Das Abendmahl
Wie immer zu dieser Jahreszeit neigt sich der Tag rasch dem Ende und macht Platz für den Abend, der seinerseits wiederum von der Nacht zu Bette getragen wird. Nun mochte es irgendetwas zwischen siebzehn und achtzehn Uhr gewesen sein, als ein mir bekannter Duft durch die Räume unserer kleinen zweieinhalb Zimmerwohnung direkt in meine Nase kroch und mir ein lautes knurren im Magen bescherte. Im Fernseher lief wieder eine von diesen typischen Frühabend-Serien die ich als Kind bereits sehen durfte. Tom und Jerry, das typische Spiel zwischen einer Katze und einer Maus wie man sie den kleinen Kindern im Kindergarten immer wieder erzählt, war bereits vorbei und machte Platz für eine nicht weniger brutale jedoch eher real anmutende Sendung. Den Soundtrack habe ich noch heute im Ohr. Ich erinnere mich an all dies als wäre es gerade gestern gewesen und doch ist es bereits viele, sehr viele Jahre her.

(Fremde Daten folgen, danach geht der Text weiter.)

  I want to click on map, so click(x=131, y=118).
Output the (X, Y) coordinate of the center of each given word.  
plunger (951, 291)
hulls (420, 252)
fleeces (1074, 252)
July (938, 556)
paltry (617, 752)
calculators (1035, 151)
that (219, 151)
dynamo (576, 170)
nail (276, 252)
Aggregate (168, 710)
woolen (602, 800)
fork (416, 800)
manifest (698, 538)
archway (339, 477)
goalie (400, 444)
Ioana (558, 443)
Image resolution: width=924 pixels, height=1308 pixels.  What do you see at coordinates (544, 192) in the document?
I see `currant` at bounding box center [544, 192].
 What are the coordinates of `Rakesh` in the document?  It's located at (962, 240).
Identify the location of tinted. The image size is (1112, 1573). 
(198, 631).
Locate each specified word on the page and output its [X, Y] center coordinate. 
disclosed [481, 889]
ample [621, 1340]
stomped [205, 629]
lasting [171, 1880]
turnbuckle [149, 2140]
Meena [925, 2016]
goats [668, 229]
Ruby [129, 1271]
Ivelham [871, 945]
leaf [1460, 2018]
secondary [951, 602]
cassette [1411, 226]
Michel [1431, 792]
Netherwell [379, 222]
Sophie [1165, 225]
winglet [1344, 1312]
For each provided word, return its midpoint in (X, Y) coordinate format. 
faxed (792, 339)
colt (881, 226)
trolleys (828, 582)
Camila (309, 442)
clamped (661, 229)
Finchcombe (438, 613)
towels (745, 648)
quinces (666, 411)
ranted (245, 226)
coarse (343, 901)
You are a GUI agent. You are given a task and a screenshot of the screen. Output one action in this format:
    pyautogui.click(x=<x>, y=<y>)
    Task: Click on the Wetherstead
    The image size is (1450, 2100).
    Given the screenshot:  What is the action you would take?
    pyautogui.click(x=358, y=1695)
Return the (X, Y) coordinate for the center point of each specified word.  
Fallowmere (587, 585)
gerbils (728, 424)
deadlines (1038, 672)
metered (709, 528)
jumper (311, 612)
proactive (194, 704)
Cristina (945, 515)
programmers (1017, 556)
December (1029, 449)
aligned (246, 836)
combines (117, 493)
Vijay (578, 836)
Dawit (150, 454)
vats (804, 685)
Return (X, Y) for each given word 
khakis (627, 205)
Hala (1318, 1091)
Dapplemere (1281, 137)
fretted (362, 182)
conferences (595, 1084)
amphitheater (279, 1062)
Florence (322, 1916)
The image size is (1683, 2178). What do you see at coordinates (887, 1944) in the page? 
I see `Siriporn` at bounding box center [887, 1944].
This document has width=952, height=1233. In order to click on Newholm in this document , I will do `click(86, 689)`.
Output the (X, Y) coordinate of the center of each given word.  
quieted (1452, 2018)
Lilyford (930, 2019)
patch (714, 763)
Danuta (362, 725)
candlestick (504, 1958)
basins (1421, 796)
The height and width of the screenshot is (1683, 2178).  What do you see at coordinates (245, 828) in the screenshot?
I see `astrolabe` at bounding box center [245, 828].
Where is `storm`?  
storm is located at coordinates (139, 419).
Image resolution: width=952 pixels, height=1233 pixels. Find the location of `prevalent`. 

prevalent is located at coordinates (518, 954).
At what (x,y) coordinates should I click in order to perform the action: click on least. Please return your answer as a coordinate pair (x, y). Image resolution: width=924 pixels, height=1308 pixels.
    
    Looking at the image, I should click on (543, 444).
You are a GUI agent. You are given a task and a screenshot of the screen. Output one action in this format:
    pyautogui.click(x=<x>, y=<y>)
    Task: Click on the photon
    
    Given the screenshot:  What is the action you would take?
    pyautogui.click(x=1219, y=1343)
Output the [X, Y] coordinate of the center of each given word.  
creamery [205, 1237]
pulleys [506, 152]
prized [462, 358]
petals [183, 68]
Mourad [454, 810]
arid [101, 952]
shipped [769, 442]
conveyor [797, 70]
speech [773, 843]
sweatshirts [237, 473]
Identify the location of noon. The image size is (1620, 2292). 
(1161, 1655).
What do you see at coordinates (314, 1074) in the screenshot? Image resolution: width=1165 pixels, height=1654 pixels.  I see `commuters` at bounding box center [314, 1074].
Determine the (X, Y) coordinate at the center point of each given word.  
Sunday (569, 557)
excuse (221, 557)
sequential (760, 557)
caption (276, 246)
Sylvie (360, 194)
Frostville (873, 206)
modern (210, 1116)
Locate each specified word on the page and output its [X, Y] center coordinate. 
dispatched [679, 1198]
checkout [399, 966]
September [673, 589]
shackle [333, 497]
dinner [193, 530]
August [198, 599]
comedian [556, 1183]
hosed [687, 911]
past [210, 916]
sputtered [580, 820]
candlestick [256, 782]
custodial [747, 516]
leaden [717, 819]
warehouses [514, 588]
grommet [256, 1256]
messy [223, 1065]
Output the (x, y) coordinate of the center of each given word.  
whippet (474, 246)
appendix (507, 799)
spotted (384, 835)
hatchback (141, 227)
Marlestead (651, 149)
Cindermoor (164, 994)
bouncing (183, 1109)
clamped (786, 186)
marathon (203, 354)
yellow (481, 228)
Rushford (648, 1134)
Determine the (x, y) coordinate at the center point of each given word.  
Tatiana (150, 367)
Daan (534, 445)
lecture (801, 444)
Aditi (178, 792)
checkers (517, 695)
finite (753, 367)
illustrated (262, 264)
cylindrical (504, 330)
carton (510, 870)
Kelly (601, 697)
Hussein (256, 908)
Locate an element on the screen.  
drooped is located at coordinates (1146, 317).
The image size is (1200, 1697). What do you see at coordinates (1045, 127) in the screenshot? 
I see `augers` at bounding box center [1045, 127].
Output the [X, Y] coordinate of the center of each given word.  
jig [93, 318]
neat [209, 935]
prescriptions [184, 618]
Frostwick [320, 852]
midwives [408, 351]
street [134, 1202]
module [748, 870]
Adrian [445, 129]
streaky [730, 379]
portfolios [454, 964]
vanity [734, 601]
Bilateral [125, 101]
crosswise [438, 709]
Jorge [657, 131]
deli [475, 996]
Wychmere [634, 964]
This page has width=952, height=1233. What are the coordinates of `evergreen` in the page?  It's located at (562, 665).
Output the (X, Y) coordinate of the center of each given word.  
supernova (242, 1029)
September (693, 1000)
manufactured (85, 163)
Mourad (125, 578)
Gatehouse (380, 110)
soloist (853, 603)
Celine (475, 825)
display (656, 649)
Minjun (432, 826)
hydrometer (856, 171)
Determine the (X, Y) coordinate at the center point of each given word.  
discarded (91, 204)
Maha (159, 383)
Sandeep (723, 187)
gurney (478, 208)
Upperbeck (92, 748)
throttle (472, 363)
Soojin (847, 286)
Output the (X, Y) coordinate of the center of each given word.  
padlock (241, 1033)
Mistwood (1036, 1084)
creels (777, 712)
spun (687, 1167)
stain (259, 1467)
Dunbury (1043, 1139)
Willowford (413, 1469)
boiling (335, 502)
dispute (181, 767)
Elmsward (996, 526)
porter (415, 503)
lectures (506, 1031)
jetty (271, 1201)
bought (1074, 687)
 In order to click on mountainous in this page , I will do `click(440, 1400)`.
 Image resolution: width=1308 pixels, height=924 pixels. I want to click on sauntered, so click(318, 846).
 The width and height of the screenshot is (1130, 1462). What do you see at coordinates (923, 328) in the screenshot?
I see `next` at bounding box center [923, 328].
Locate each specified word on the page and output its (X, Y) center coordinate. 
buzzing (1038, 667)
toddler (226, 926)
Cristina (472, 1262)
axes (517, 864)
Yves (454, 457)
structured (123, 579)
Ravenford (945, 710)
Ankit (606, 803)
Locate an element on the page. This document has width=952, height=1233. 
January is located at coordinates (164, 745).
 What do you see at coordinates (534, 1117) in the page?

Ich lag wie jeden Abend, nachdem ich von der Schule kam, meine Hausaufgaben zwar widerwillig und dennoch erledigt hatte auf dem Bauch mit nach oben ausgestreckten Beinen, meinen Kopf auf meine vor dem Gesicht verschränkten Handflächen gestützt und starrte interessiert in einen viereckigen mit roter Plastikverschalung ausgestatten Kasten der nicht viel Größer war als mein Schulranzen. Wir hatten halt nicht viel Geld und konnten uns daher weder Luxusgüter geschweige denn einen größeren Fernseher leisten. Das Bild welches mir entgegen flimmerte war noch nicht einmal in Farbe. Selbst dafür hat es einfach nicht gereicht. In den unterschiedlichsten Grautönen dargestellt und quäkend aus dem einzigen Lautsprecher tönend vernahm ich die mir allseits bekannten Worte die sich in fast jeder Folge wiederholten oder zumindest einmal vorkamen: „Harry. Ja Stephan. Hol doch schonmal den Wagen vor. Ja Stephan.“. Ich sprach diese Worte bereits mit einem Grinsen im Gesicht mit.
Die Stube war schummerig und spärlich beleuchtet. Die einzige Lichtquelle war der kleine Flimmerkasten. Einzig vom Flur her drang ein wenig warmes fast schon dunkelgelb schimmerndes Licht. Auch wenn es draußen bereits bitter kalt war, der Winter hatte bereits Einzug gehalten und ließ große weise Flocken ganz sanft zur Erde rieseln. Man konnte ihnen dabei zuschauen so langsame viel das weiße Zeug vom Himmel. Und es war so dicht, dass man sich vor dem anmutenden Nebel auf der anderen Seite der Fensterscheibe gruseln konnte. Schatten huschten herüber, Figuren von Schnee zeigten ihre Gesichter auf der Fensterscheibe für einen kurzen Augenblick bevor sie sich wieder im Nichts auflösten. Es war fast so als wären sie nie dagewesen.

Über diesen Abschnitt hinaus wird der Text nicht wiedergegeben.